絞首刑は残忍か
先週、死刑囚が、自分自身が処刑される方法が、絞首刑だと、苦しむ時間が長いので嫌だと、別の処刑方法にして欲しいと、訴え出た。
日本では、死刑の執行は、クビに輪っか状になった縄をひっかけて、頭から黒い布を被せて、処刑台の上に上らせて、立たす。
その処刑台の底が抜ける仕組みになっている。落とし穴方式やね。
複数の刑務官が、同時にそのスイッチを押すことで、どちらが処刑したかが、分からない方法を採っていると、前に聞いたことがある。
処刑をする人も人間だから、お仕事とはいえ、自分が人さまの命を奪ったとなると、精神的なトラウマになるので、その方法になったそうな。
ただ、今度は、処刑される側が、絞首刑の残虐性を訴えている点が、どうも、勝手が違う。
電気椅子やら、銃殺なら、一瞬にして、死ねると思っているのかな。それとも服毒がいいか、ガス室がいいか。
そもそもやけど、処刑の方法を選ぶ権利が、死刑囚にあるのかどうか。その論議も必要やわな。
別の処刑方法にするために、余計な税金を使うのだから、そんな、我儘は、聞く必要が無いと、一刀両断に、無視すればよい。そういう意見もある。
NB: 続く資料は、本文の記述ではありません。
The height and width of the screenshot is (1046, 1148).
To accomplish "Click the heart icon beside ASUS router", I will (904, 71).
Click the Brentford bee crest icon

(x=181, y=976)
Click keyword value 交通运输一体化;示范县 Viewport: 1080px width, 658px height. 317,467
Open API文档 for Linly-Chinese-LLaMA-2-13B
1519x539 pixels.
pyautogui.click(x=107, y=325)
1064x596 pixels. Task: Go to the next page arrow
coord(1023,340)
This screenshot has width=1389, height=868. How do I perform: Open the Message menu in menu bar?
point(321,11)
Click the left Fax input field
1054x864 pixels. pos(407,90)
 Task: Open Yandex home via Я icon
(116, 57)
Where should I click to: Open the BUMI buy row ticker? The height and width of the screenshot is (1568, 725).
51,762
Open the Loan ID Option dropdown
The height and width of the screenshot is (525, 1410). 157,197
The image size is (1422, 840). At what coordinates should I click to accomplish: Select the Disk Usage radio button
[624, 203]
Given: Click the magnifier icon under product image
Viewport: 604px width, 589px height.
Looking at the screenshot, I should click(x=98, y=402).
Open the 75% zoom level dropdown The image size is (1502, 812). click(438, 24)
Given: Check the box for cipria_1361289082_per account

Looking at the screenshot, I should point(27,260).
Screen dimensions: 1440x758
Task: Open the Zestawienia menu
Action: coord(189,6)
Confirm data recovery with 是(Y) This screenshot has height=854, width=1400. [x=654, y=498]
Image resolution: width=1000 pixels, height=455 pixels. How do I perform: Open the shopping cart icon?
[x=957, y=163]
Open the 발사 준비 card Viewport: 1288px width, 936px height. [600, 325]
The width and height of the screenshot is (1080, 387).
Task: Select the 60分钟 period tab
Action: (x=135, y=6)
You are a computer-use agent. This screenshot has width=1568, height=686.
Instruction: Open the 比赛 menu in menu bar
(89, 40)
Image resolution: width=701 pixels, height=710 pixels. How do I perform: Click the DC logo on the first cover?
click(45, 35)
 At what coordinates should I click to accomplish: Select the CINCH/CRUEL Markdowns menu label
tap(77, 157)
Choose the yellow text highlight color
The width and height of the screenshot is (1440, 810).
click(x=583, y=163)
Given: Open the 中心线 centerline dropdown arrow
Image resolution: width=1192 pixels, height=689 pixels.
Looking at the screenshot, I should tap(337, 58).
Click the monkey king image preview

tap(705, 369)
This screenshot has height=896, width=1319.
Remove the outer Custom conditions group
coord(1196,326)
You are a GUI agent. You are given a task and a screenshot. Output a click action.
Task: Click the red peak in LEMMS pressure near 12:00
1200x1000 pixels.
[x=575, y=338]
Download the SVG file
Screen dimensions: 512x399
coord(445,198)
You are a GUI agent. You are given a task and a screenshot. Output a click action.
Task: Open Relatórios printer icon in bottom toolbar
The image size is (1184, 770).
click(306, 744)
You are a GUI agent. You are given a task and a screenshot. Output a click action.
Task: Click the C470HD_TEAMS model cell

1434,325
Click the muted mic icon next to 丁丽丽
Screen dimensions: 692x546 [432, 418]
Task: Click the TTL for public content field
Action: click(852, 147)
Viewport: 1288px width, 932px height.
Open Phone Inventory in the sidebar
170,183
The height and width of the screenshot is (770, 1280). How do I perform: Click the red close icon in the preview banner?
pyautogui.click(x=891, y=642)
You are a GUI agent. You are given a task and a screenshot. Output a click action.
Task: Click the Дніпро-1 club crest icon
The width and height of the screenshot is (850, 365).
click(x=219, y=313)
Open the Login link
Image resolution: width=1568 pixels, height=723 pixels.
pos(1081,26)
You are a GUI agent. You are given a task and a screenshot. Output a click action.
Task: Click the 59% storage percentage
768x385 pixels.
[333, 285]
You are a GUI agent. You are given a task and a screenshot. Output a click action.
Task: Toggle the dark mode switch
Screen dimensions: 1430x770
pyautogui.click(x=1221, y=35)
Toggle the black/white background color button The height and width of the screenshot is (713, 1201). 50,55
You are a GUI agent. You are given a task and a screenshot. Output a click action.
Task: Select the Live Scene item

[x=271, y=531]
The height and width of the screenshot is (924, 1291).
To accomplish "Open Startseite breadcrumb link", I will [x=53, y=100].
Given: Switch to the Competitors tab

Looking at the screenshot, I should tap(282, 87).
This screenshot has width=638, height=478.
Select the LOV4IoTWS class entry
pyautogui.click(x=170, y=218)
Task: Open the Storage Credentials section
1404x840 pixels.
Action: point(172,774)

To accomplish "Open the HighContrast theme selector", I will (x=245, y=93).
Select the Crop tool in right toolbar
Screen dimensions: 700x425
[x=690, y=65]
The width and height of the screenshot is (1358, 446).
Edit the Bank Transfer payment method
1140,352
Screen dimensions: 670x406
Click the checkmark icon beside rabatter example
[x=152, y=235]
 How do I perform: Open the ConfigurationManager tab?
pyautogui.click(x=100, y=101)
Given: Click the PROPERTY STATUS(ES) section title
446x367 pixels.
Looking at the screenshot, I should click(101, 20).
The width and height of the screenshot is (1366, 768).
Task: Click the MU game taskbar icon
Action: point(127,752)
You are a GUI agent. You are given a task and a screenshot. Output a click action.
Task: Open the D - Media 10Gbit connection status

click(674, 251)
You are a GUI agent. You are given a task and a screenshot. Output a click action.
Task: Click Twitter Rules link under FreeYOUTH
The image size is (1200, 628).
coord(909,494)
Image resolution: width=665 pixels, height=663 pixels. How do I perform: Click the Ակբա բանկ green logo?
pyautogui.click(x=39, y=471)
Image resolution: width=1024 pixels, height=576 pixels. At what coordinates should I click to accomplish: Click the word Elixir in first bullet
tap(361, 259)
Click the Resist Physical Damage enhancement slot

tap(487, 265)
まぁ、普通の人は、処刑される側に回った事が無いから、そんな人たちの気持ちになれと言う方が難しいけどね。
まぁ、その前に、死刑になるような事を自分がした事。これを悔いて、然るべきやと思うけどね。
日本では、死をもってしか、その罪を償えない。死刑でしか、世の中の正義が守れないとして、死刑が存続している。
死刑の存在が、人が犯してしまう犯罪の抑止効果があるという、根深い意見もある。
ただね、盗人にも一部の理。どうせ、死ぬのなら、楽に死にたい。
この我儘を聞いてあげるべきという、人権重視派の人たちの意見がある。
反対に、大罪を犯した人間に、選択肢を与えるのは、社会正義に反するという考え方も成り立つ。
死刑囚にも人権はあるが、その人の希望を聞きすぎると、日本は、甘すぎる国であるという批判も出る。
被害者家族の心情が、害されないか。このあたりが、この議論の行きつくところになるのかもね。
東京裁判で、判決を言い渡す時に、「Death by hanging」と、裁判長が宣告する場面が有った。
首を吊ってでの死刑。死に方まで、判決する欧米のやり方が、残忍に殺さないと死刑の価値が無いとも言っているように、私には、聞こえるのやね。
そこには、見せしめ的な意味も感じ取れるのやね。